Problem to work on
Every line from the one with "Impressum (162, 1239)" to the end of the listing, and nothing else, is to be printed exactly; please leave the pictures out.

—————

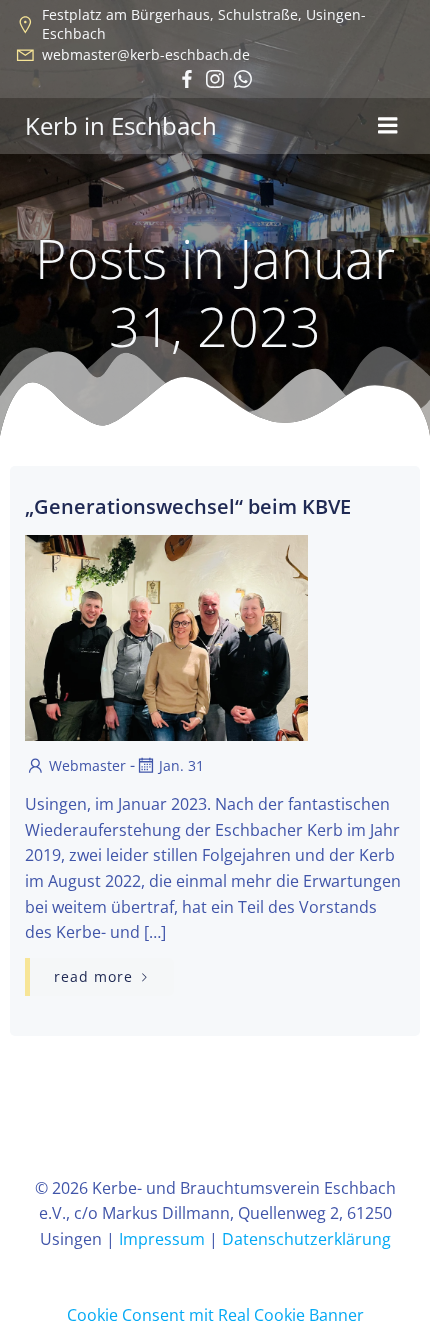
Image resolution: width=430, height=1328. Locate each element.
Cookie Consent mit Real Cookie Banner (215, 1315)
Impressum (162, 1239)
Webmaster (87, 765)
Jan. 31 (181, 765)
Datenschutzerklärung (306, 1239)
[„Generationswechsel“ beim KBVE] (215, 636)
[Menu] (388, 126)
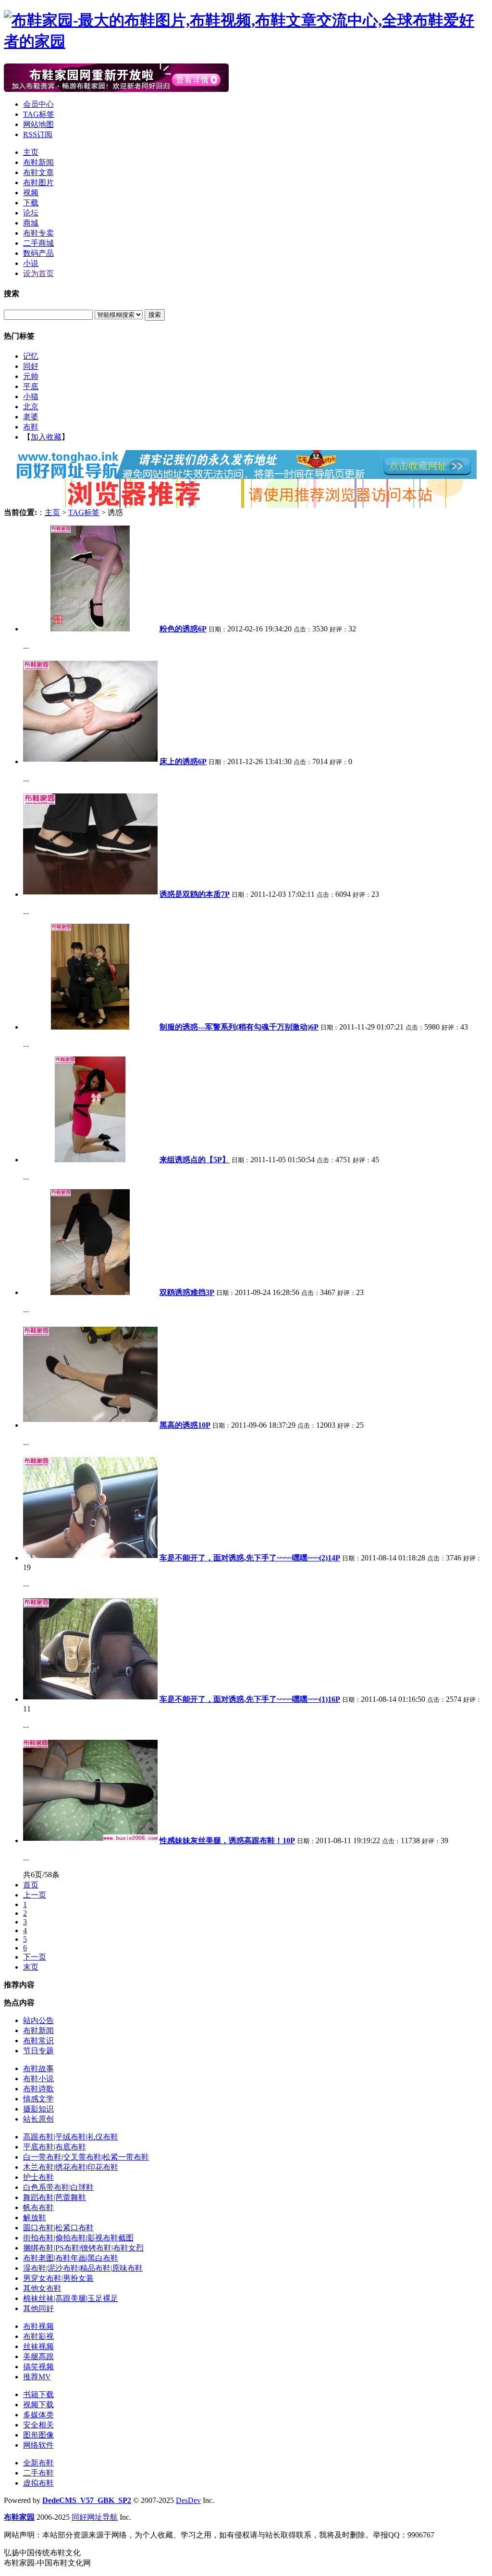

—————

Written solution
Impressum (162, 1239)
Webmaster (87, 765)
Jan. 31 (181, 765)
Datenschutzerklärung (306, 1239)
[„Generationswechsel“ beim KBVE] (215, 636)
[Menu] (388, 126)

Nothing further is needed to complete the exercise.